▸ **Activity**
Starting at the line that contains "Task: Click the label", write out every line through the last one in the records below, word for word. Leave out any pictures.

▸ **Supplied material**
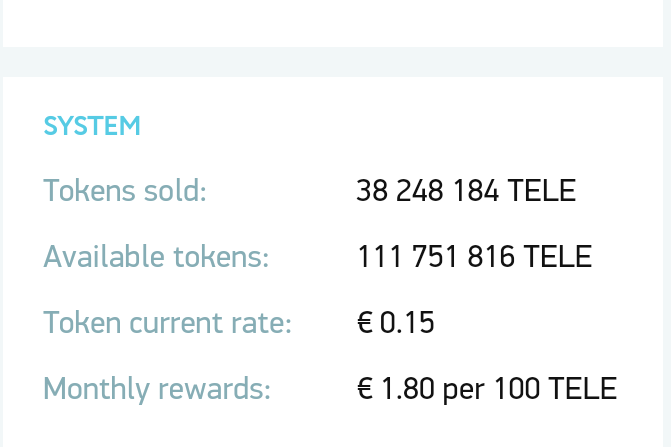
Task: Click the € 1.80 per 100 TELE value
Action: point(486,388)
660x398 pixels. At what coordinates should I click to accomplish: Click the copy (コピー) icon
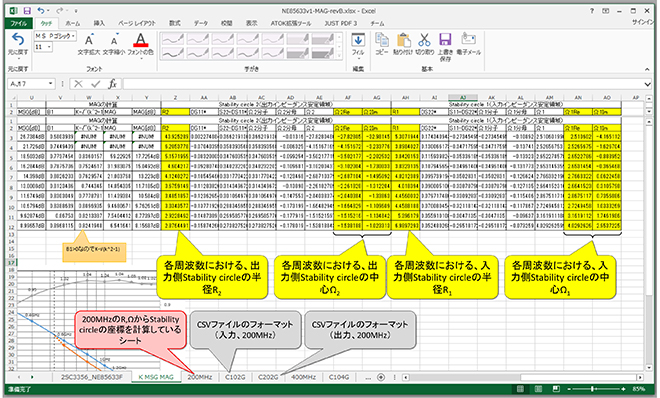point(382,40)
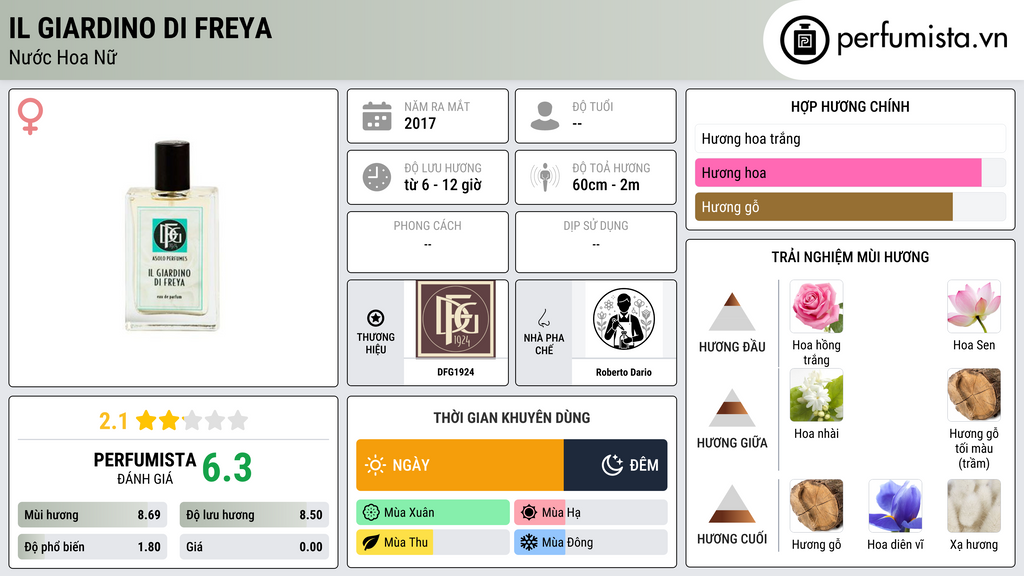The width and height of the screenshot is (1024, 576).
Task: Click the perfumista.vn bottle logo icon
Action: (804, 40)
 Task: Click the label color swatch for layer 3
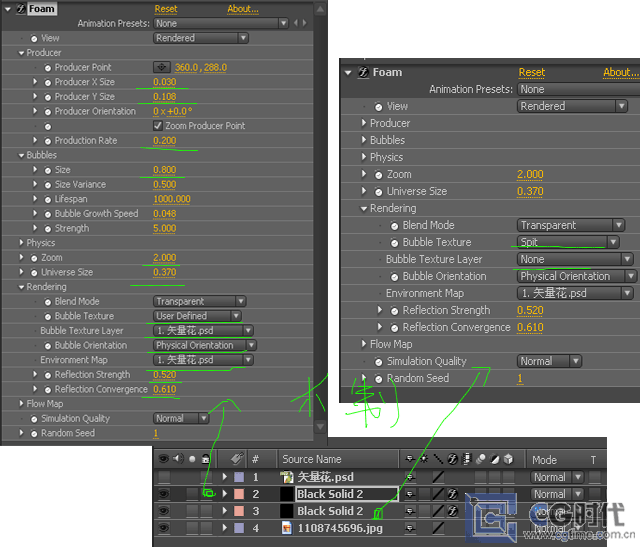(238, 511)
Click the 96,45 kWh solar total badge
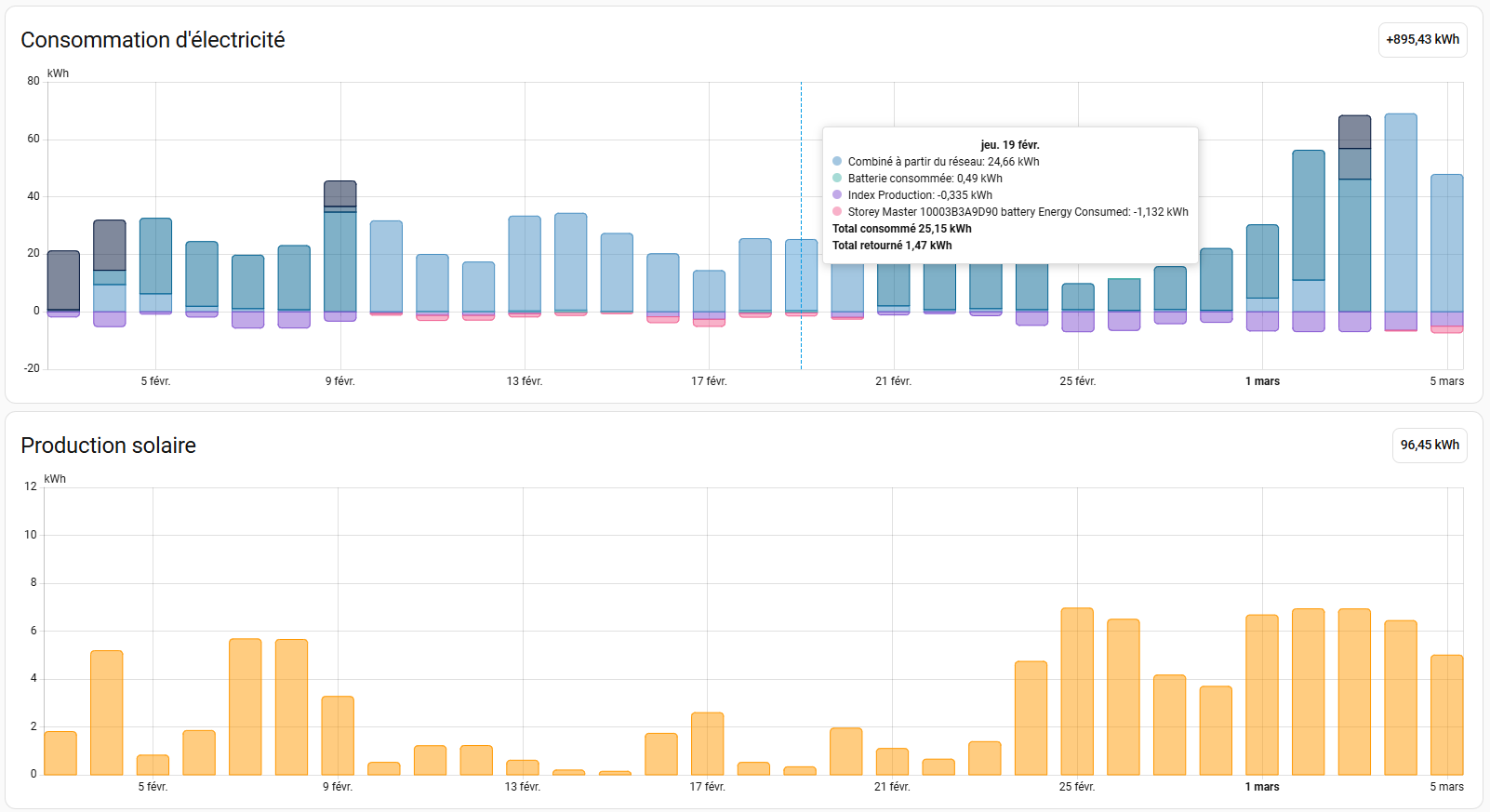Viewport: 1490px width, 812px height. tap(1430, 446)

▸ **Answer to the exercise**
 Task: Click the label color swatch for layer 3
(238, 511)
Click the 96,45 kWh solar total badge
Viewport: 1490px width, 812px height. tap(1430, 446)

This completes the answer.